> **WHAT TO DO**
Omit every picture and output the rest of the records exactly as they are.

'''

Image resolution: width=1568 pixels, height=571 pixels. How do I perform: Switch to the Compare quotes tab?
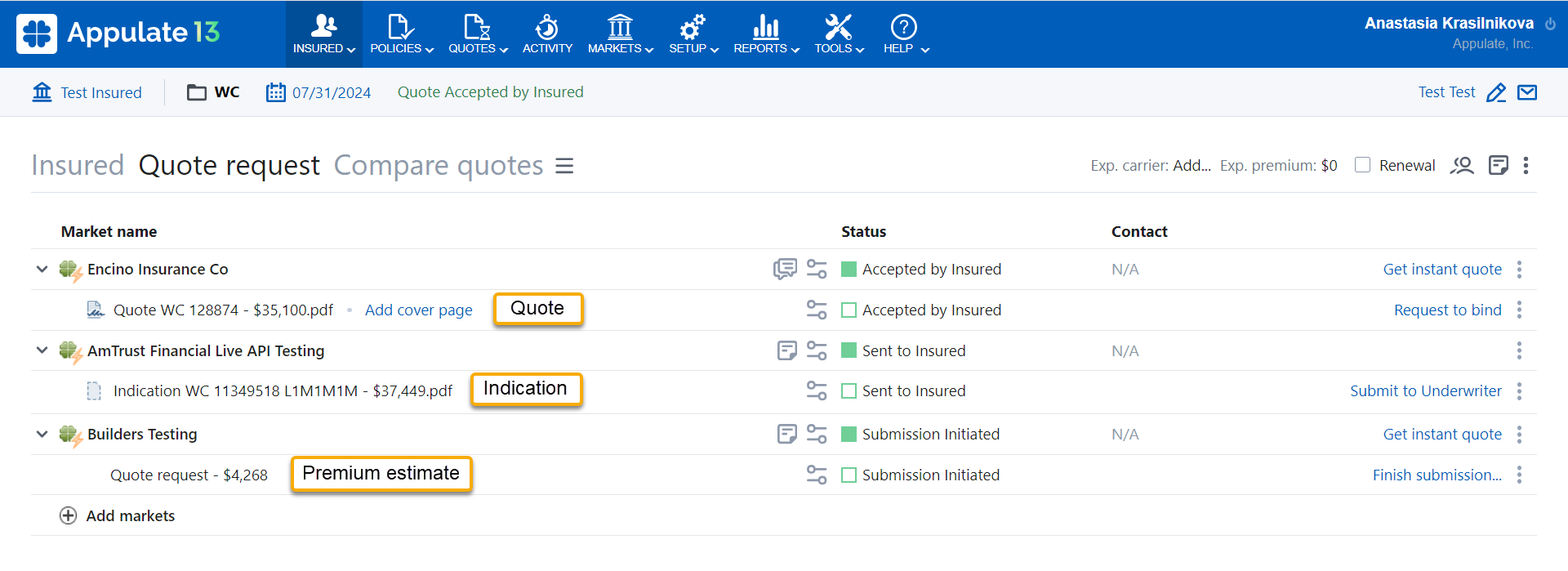coord(439,166)
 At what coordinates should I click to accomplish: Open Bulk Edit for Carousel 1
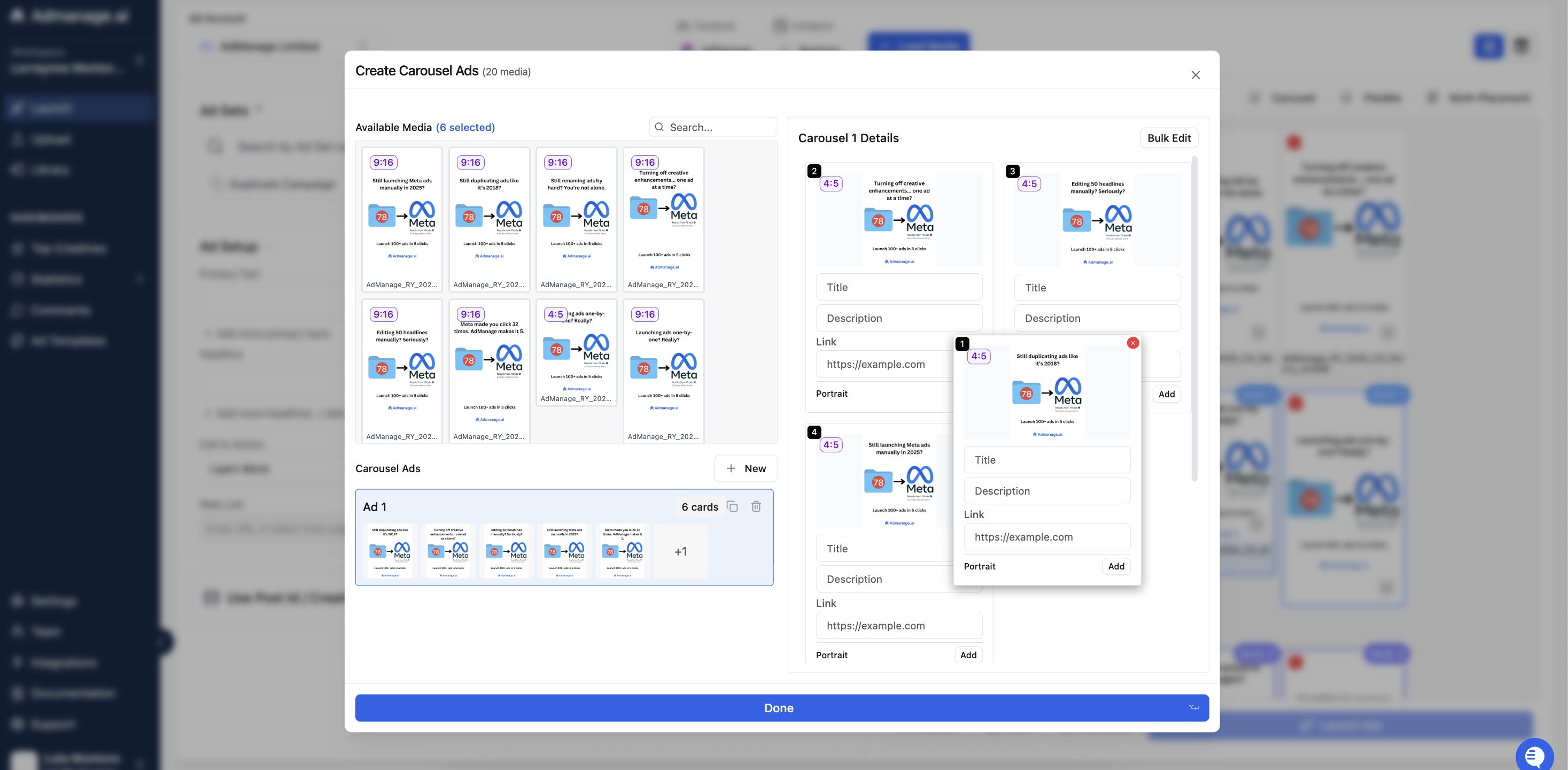point(1169,137)
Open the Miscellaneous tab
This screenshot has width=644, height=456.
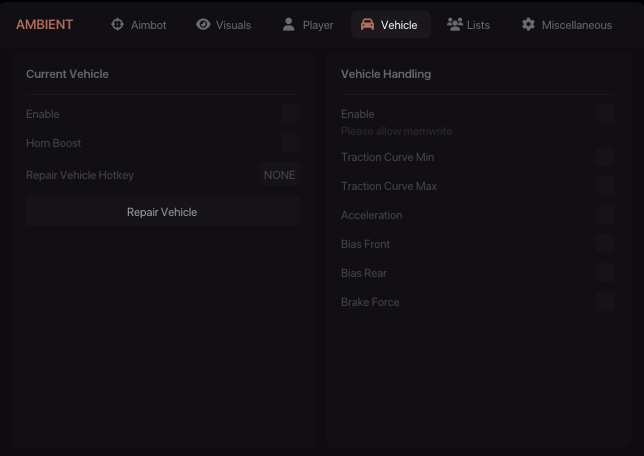(566, 24)
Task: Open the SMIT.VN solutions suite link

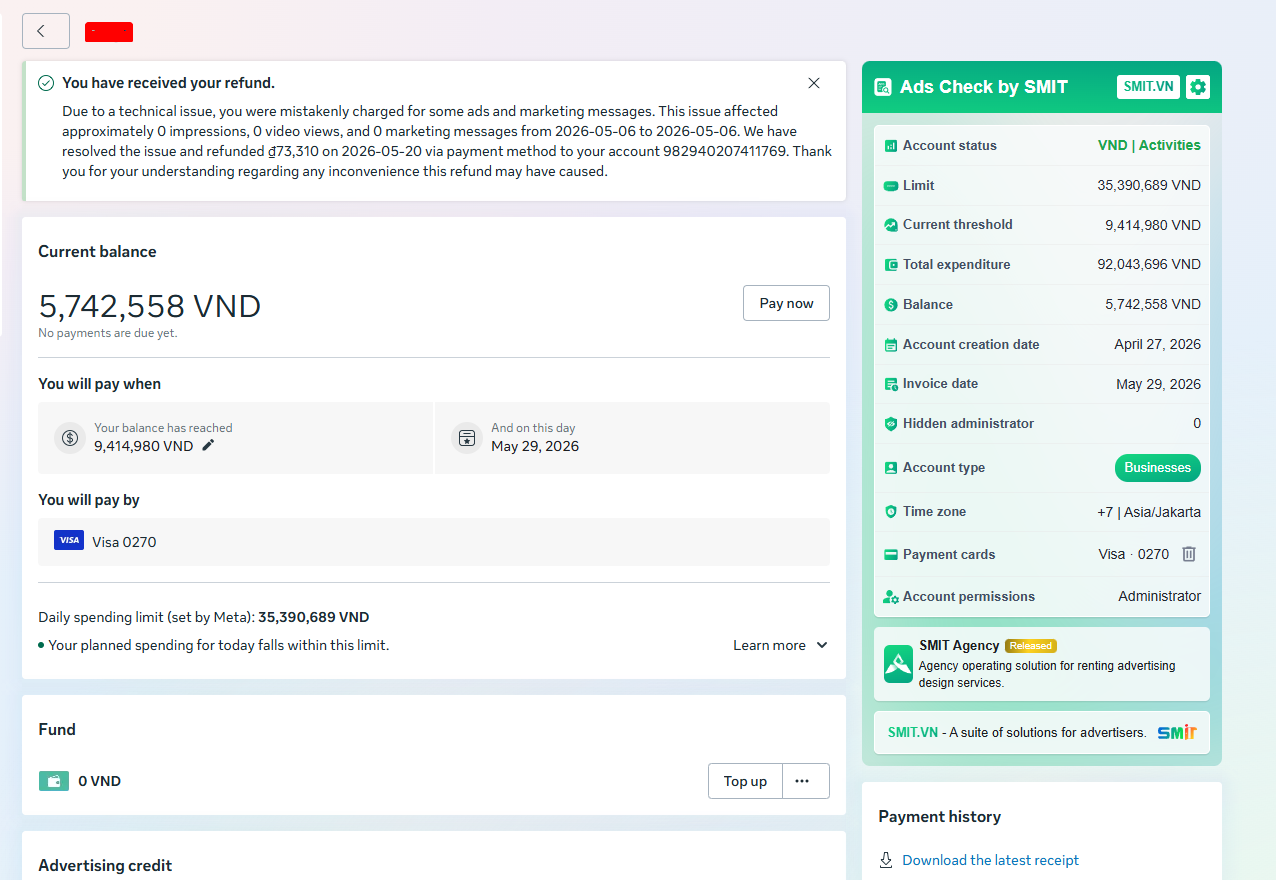Action: [1042, 732]
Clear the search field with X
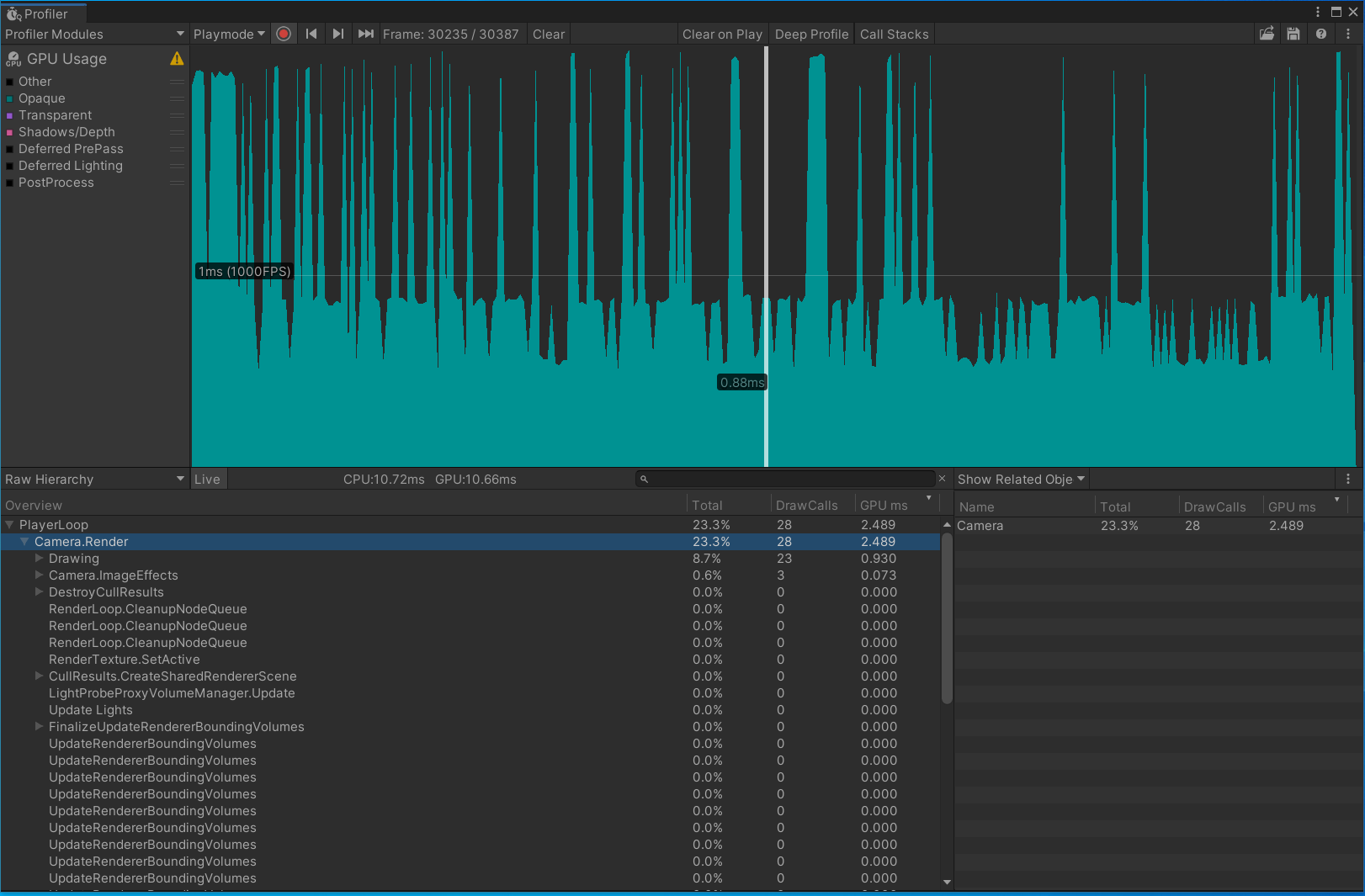 point(942,479)
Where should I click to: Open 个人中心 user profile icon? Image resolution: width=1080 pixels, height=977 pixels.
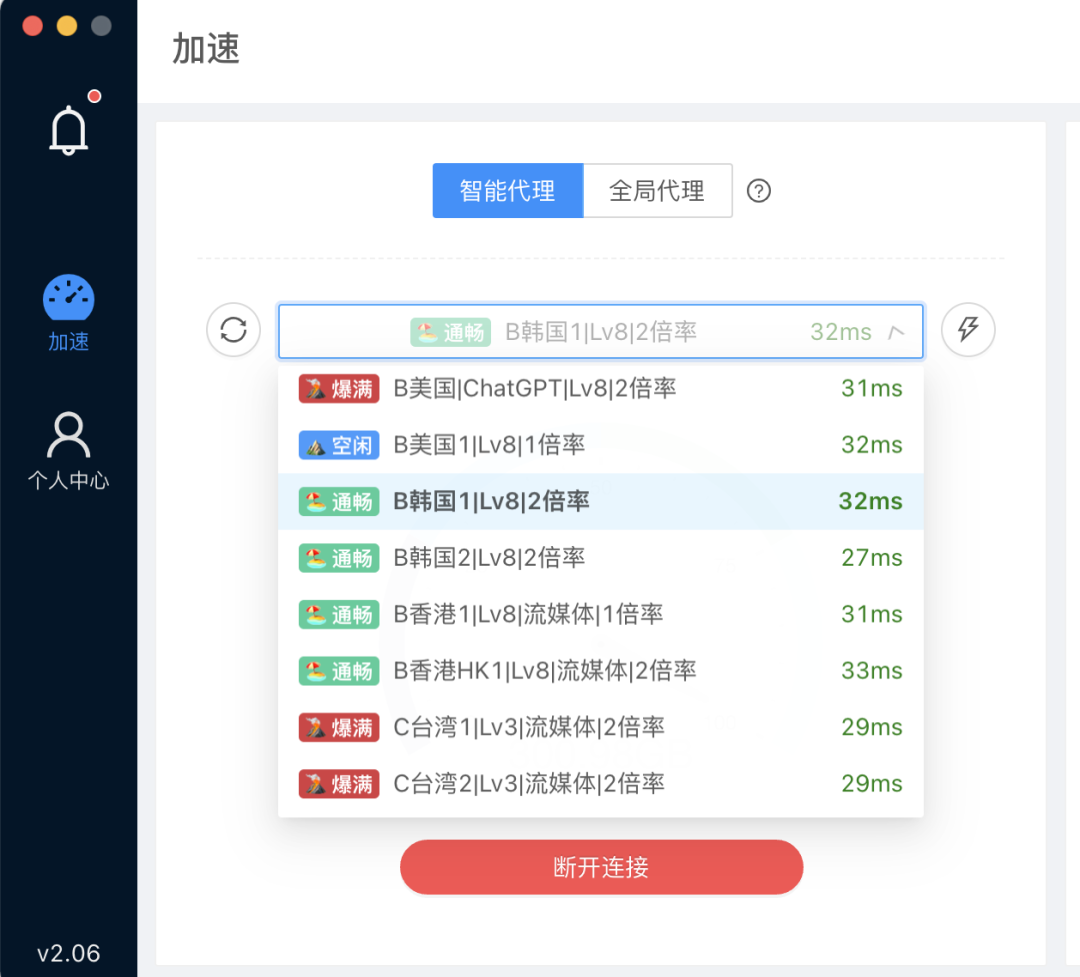click(68, 436)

'''

> **SOLUTION**
Image resolution: width=1568 pixels, height=571 pixels. How do I perform: Switch to the Compare quotes tab?
coord(439,166)
 At what coordinates should I click to accomplish: Open Bulk Edit for Carousel 1
point(1169,137)
Open the Miscellaneous tab
This screenshot has width=644, height=456.
(566, 24)
Task: Open the SMIT.VN solutions suite link

Action: [1042, 732]
Clear the search field with X
 point(942,479)
Where should I click to: Open 个人中心 user profile icon? Image resolution: width=1080 pixels, height=977 pixels.
click(68, 436)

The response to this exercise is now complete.